American foreign policy must have as its overriding purpose deterring the assaults that these three aggressive powers are capable of launching. Successful deterrence involves having the credible capacity to defeat such assaults. The main theme of the Commission’s report is that such a capacity is now lacking.
To acquire it will require changes in the American defense establishment, force posture, and politics, changes that are taking place too slowly or not at all. The pace of advance in military technology means that, to secure American interests, the Department of Defense will have to become more flexible, more agile, and more adept at rapid innovation, for this purpose working more closely with the country’s private sector, which is where most relevant innovation now occurs.
In addition, for the world of today and tomorrow the United States needs more weaponry of all kinds, from artillery shells to naval vessels. The country’s current defense-industrial base cannot supply it because, in the three decades since the end of the Cold War, it has shrunk dramatically. American security will therefore require more firms devoted to defense and more and bigger defense plants. All this, of course, costs money; and as large as the current defense budget is – 823 billion dollars – it is insufficient.

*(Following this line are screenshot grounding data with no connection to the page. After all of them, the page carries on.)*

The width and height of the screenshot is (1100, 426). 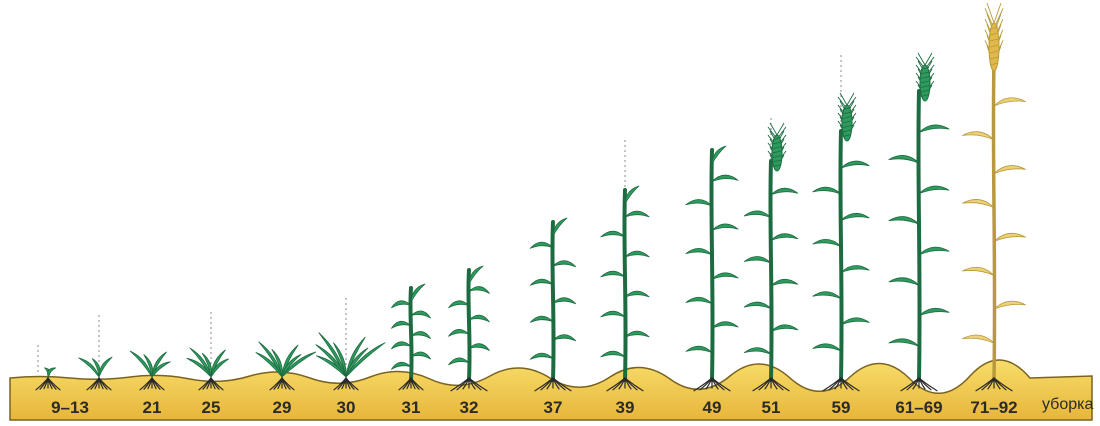 I want to click on stage-label-37: 37, so click(x=553, y=408).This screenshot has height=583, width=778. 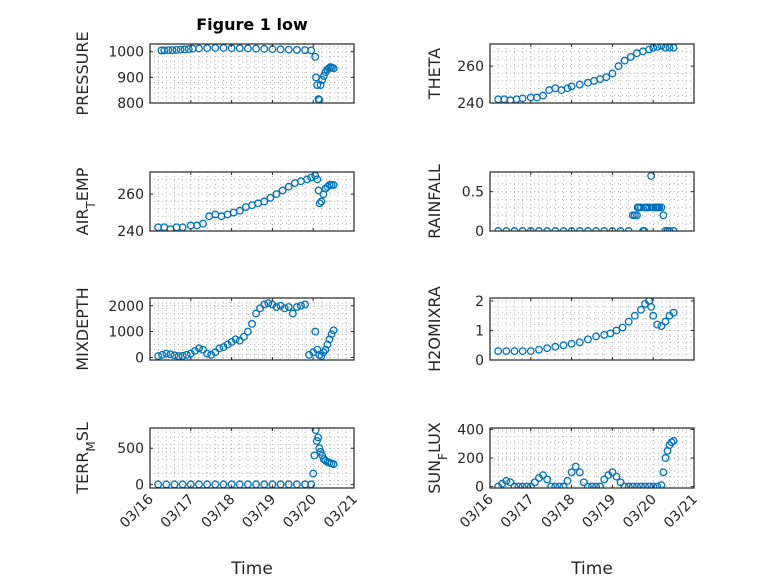 I want to click on y-label-part: LUX, so click(x=434, y=438).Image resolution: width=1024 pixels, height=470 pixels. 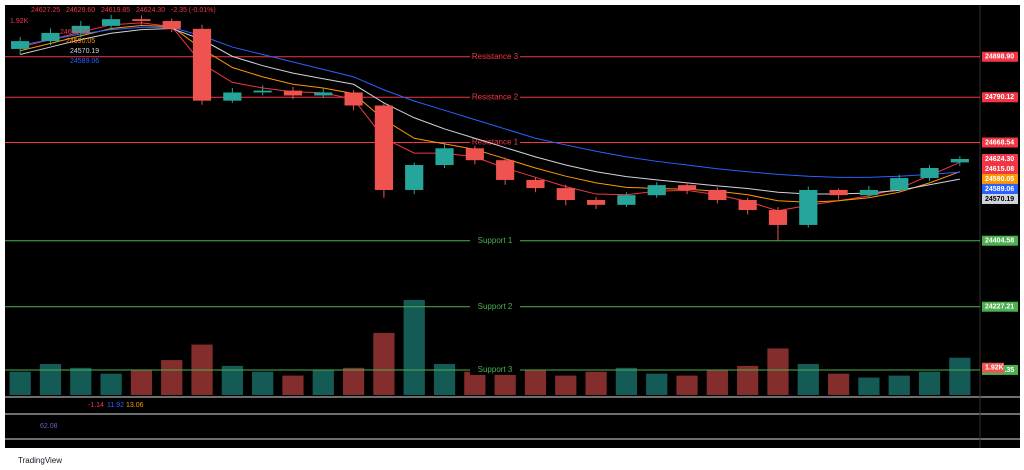 What do you see at coordinates (84, 52) in the screenshot?
I see `ma-legend: 24570.19` at bounding box center [84, 52].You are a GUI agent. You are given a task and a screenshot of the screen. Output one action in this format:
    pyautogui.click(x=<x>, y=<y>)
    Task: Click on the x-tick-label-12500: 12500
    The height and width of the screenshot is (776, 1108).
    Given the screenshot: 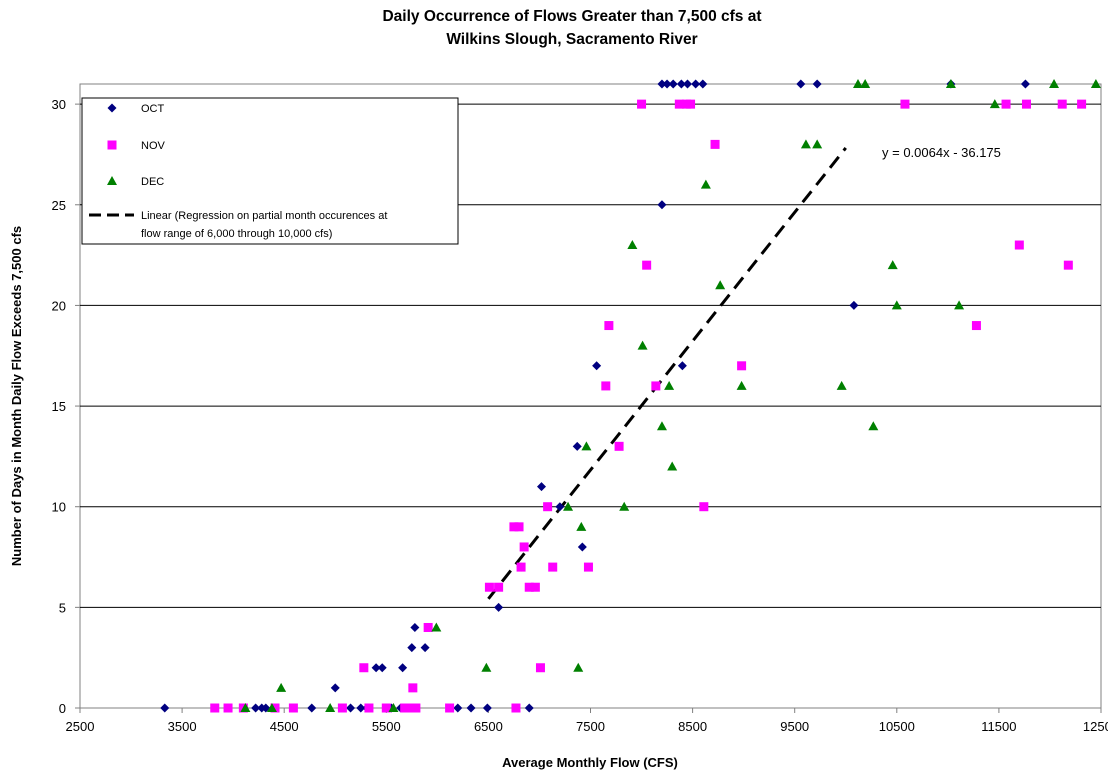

Expanding the national commitment to defense, in turn, requires public advocacy of such a course by the nation’s leaders and a commitment to it on the part of the American public. Neither is currently in evidence. In this election year, the international challenges to the United States, the needs of its armed forces, and the approach of either major party presidential candidate to the duties of commander-in-chief, have thus far gone virtually unmentioned. To the threats that the Commission describes, the country is not paying attention.
This inattention has grim precedents in American history. The United States was not prepared for the Civil War or either of the two World Wars. The Korean War, which began in 1950 and which the country promptly entered, also came as a surprise to the public at large. In each case, the country managed, over time, to muster the military force necessary for success on the battlefield, but only after having paid a price in territory lost and casualties suffered. In the next war, the cost of unpreparedness could be painfully, even tragically high.
One particular kind of Washington report sometimes does, contrary to the general pattern, receive sustained attention: a report investigating a major failure, such as the one issued by the commission that looked into the terrorist attacks of September 11, 2001. If the recommendations of the Commission on the National Defense Strategy are not heeded, and disaster strikes as a result, there will surely be a panel charged with discovering the reasons for what happened, and its findings can just as surely be known in advance. They were expressed decades ago by General Douglas MacArthur: “The history of failure in war,” he said the year before the United States formally entered World War II,
“can almost always be summed up in two words: Too late. Too late in comprehending the deadly purpose of a potential enemy. Too late in realizing the mortal danger. Too late in preparedness. Too late in uniting all possible forces for resistance.”
The message of the Harman-Edelman Commission to the American public is: it’s later than you think.